The best-selling indie hit returns! This revised, expanded edition of Modern Manners for Your Inner Demons brings the darker side of social behavior back to the shelves. Tara Laskowski’s demonically clever stories break the rules of a "decent" society, providing a definitive guide on the etiquette of obesity, dementia, infertility, homicide, arson, and more. Blending humor with a sharp social commentary, Laskowski introduces us to cynical yet sympathetic characters as each story unfolds. Snarky but optimistic, these characters are the folks you want sitting next to you at your next dinner party...or in your prison cell.
TARA LASKOWSKI is the author of the suspense novels The Weekend Retreat, The Mother Next Door, and One Night Gone, which won the Agatha Award, Macavity Award, and the Anthony Award. She also wrote two short story collections, Modern Manners for Your Inner Demons and Bystanders. She has won the Agatha Award and Thriller Award for her short fiction and was the longtime editor of the online flash fiction journal SmokeLong Quarterly. Follow her on Instagram, @TaraLWrites.
"They try to love. They try their best." These simple sentences to me sum up this wonderful, satirical collection of flash pieces. Highly inventive, but underneath, highly empathetic. Laskowski knows the human heart. For behind the devilish humor is raw emotion, even in such unsympathetic narrators as a pyromaniac. Normally I prefer to read writers whose style matches mine, but I was totally taken with the voices in this collection and filled with admiration. And as someone who was in book production, I can't help but admire the design, cover and interior. Matter Press is turning out some wonderful work!
Smart without being gimmicky or too clever, these stories read quickly and yet linger for much longer. Tara Laskowski's humor has a gentle and teasing bite. In fact, if she could be carried in one's shirt pocket to jury duty or the doctor or the DMV, we would all be better people. At least we can take along Modern Manners.
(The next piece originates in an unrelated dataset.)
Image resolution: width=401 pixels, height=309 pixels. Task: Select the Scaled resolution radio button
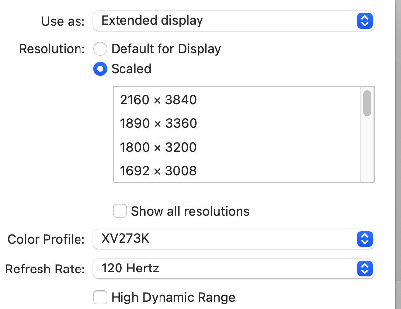coord(100,69)
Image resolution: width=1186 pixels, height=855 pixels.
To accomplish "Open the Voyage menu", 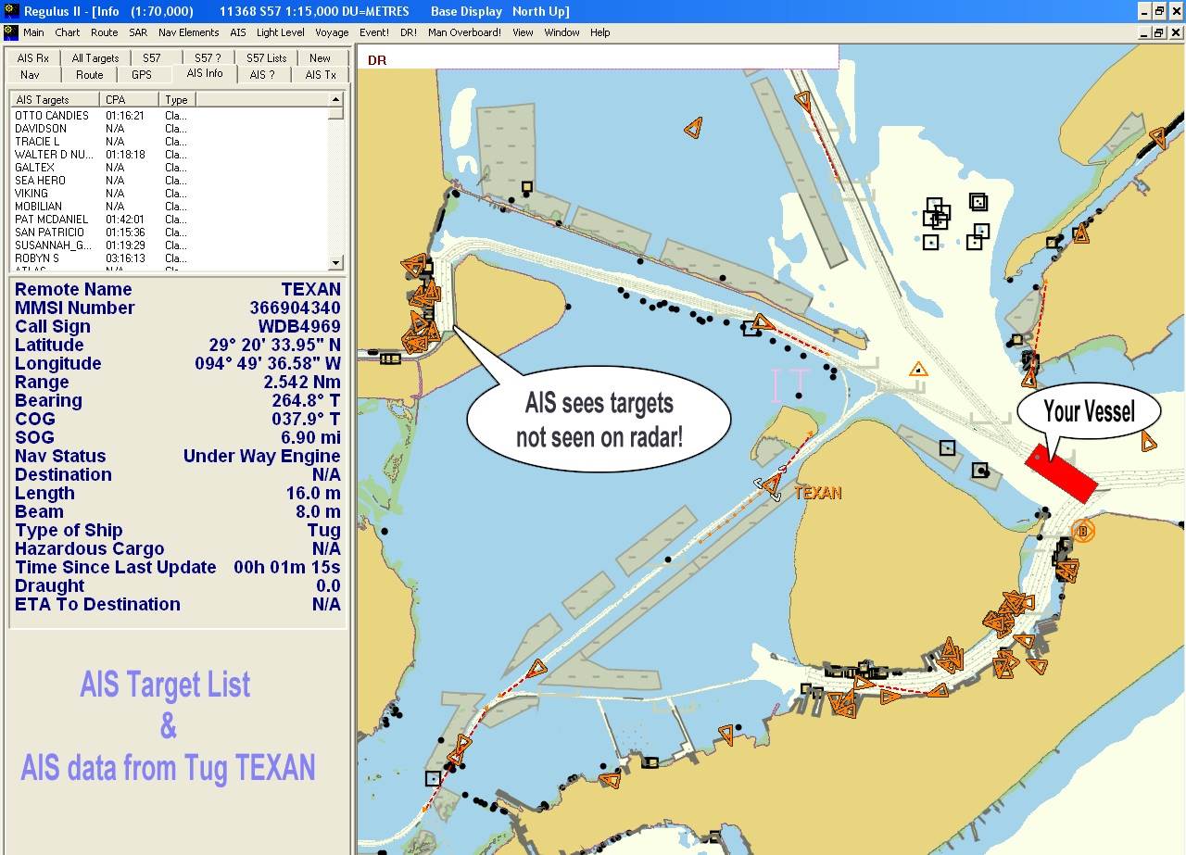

Laskowski and Matter Press have published a very tender collection of human frailty and failings.
I love Tara's work. In Modern Manners for your Inner Demons,she gives us "etiquette for life." My favorite is "The Art of the Public Restroom." You get a story we've all lived and makes us smile. She manages to balance traditional story-telling with a modern sensibility. She writes with humor of the very best kind, just a little devilish (see that cover?) and is dead-on when it comes to observing human nature.
I won this book in a Goodreads Giveaway. It was a lot of fun and the author has a great imagination, but ultimately it felt like a lengthy creative writing assignment. I wish there was more of a narrative or maybe a greater expansion on what the book already is. It's a good book to pick up here and there, but hard to take in one sitting (even if it is only 90 pages).
Swear, the author got absolutely wasted after a disappointing wedding she went alone, and wrote out this stream of consciousness blathering thinking she was killing it in the humor department.
Wanted to give this book 1 1\2 stars but I just could not give it 2 stars. It was funny to start but then I could not figure out if the author wanted the narrator to be male or female. The book got boring and long winded. I did finish it but will not read it again.
1.5 rounded up to 2 because I finished the book but not because I think it was ok. I'm behind on my reading challenge and I thought, why not read a short book? I don't usually read short stories books, but after I read the summary I thought I might like it. But no, I didn't like it. I don't see the point in the book. Is it supposed to be funny? cause it's not. not funny AT ALL. They're not even short stories as the summary claimes, they're not tales of people who are struggling with those inner demons. It's like a self help book but with no point. I wanted to read another book by this author, Tara Laskowski, "One Night Gone" but I coulnd't get it. Now I don't know if I should read it.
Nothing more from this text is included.